Update terminology: `strain` to `sample`

Issue: https://github.com/genenetwork/gn-gemtext-threads/blob/main/topics/gn1-migration-to-gn2/clustering.gmi * Update the terminology used: use `sample` in place of `strain` according to Zachary's direction at https://github.com/genenetwork/genenetwork3/pull/37#issuecomment-926043306
author: Frederick Muriuki Muriithi 2021-09-27 04:48:53 +0300
committer: Frederick Muriuki Muriithi 2021-09-27 04:48:53 +0300
commit: 19783a18c2bc7941fc5980e593f19fb1d18c3623 (patch)
tree: f3a6e241be3c6224b9647c8258c516a7b741a28c /gn3/heatmaps.py
parent: 8d9bc0f29ce9208306915b079818e6f0c31785e2 (diff)
download: genenetwork3-19783a18c2bc7941fc5980e593f19fb1d18c3623.tar.gz
1 files changed, 31 insertions, 31 deletions
diff --git a/gn3/heatmaps.py b/gn3/heatmaps.py
index 45d0c22..b6fc6d3 100644
--- a/gn3/heatmaps.py
+++ b/gn3/heatmaps.py
@@ -27,10 +27,10 @@ from gn3.computations.qtlreaper import (
     organise_reaper_main_results)
 
 def export_trait_data(
-        trait_data: dict, strainlist: Sequence[str], dtype: str = "val",
+        trait_data: dict, samplelist: Sequence[str], dtype: str = "val",
         var_exists: bool = False, n_exists: bool = False):
     """
-    Export data according to `strainlist`. Mostly used in calculating
+    Export data according to `samplelist`. Mostly used in calculating
     correlations.
 
     DESCRIPTION:
@@ -40,8 +40,8 @@ def export_trait_data(
     PARAMETERS
     trait: (dict)
       The dictionary of key-value pairs representing a trait
-    strainlist: (list)
-      A list of strain names
+    samplelist: (list)
+      A list of sample names
     dtype: (str)
       ... verify what this is ...
     var_exists: (bool)
@@ -49,18 +49,18 @@ def export_trait_data(
     n_exists: (bool)
       A flag indicating existence of ndata
     """
-    def __export_all_types(tdata, strain):
+    def __export_all_types(tdata, sample):
         sample_data = []
-        if tdata[strain]["value"]:
-            sample_data.append(tdata[strain]["value"])

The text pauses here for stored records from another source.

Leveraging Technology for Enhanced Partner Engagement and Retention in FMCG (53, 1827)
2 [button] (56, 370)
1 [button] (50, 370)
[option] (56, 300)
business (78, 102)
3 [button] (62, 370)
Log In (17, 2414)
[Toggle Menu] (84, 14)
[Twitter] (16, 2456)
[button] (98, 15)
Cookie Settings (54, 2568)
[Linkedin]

+        if tdata[sample]["value"]:
+            sample_data.append(tdata[sample]["value"])
             if var_exists:
-                if tdata[strain]["variance"]:
-                    sample_data.append(tdata[strain]["variance"])
+                if tdata[sample]["variance"]:
+                    sample_data.append(tdata[sample]["variance"])
                 else:
                     sample_data.append(None)
             if n_exists:
-                if tdata[strain]["ndata"]:
-                    sample_data.append(tdata[strain]["ndata"])
+                if tdata[sample]["ndata"]:
+                    sample_data.append(tdata[sample]["ndata"])
                 else:
                     sample_data.append(None)
         else:
@@ -73,17 +73,17 @@ def export_trait_data(
 
         return tuple(sample_data)
 
-    def __exporter(accumulator, strain):
+    def __exporter(accumulator, sample):
         # pylint: disable=[R0911]
-        if strain in trait_data["data"]:
+        if sample in trait_data["data"]:
             if dtype == "val":
-                return accumulator + (trait_data["data"][strain]["value"], )
+                return accumulator + (trait_data["data"][sample]["value"], )
             if dtype == "var":
-                return accumulator + (trait_data["data"][strain]["variance"], )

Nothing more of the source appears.